Python Web Scraping: A Complete Tutorial

Contents hide

1 What is Web Scraping and Where is it Used?

2 Basic Code Structure for Web Scraping with Python

3 How Browsers Work

4 Python Web Scraping: Working with requests

5 BeutifulSoup – The first thing to learn for web scraping with python

6 Finding Specific Text with BeautifulSoup4

7 Extracting Text from HTML

8 Optimizing the Selectors

9 The Final Code

In this Python Web Scraping tutorial, you will learn how web scraping can be used for a practical purpose. Let’s begin Web Scraping with Python right away with the code first approach.

Write these five lines, save as a .py file, and run with Python.

import requests
from bs4 import BeautifulSoup
res = requests.get("https://en.wikipedia.org/wiki/Python_(programming_language)")
bs = BeautifulSoup(res.text, 'lxml')
print(bs.find("p", class_=None).text)

This will go the Wikipedia page for the Python language page and get the first paragraph without any CSS Class attribute.

What is Web Scraping and Where is it Used?

Very simply put, you write a program, that extracts information from a web page—this is web scraping. Practically, you would make it available in a format that you need —CSV file, word, database, etc.

Here are some examples where it is used:

Price Monitoring – This is my favorite use case. You can monitor the price of anything that you want to buy, get email alerts, and more. I have created a course on this topic. Don’t miss to check it out.
Contact Information – Used to collect email addresses, phone numbers, etc for lead generation for sales teams.

Basic Code Structure for Web Scraping with Python

The main building blocks for any web scraping project is like this:

Get HTML (Local or remote)
Create BeutifulSoup object
Parse required element
Save the text inside the element for later use

The most important library here is BeautifulSoup4. It makes it easy to navigate the HTML document and find the content we need.

It takes two parameters: The HTML text, and a string denoting the parser to be used.

There are multiple options available when it comes to the parser, but lxml is perhaps the most popular one.

We can supply HTML directly as a string, or use the Python function open() to read HTML file.
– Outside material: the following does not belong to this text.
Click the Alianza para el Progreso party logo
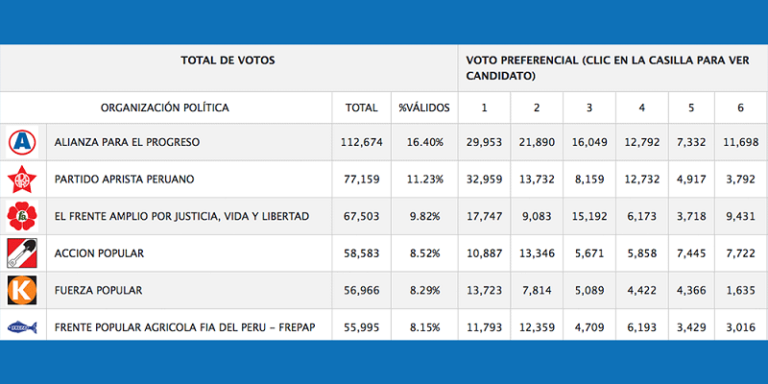768x384 pixels. coord(21,142)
When it comes to opening a web page, the best option is to use the library requests.

How Browsers Work

Let’s first understand how a browser works:

.First, a URL is entered in the browser, the browser sends an HTTP GET request to the server.
The server returns a response, which contains a response code and the body. The body usually contains the HTML.
The browsers will now parse this HTML (with the help of CSS) into a web page that you see on your screen

As it is evident, this is an oversimplified explanation. It is clear that point number 3 is the most resource-consuming step. This is where the browser paints everything on your screen, fetches additional CSS and executes javascript.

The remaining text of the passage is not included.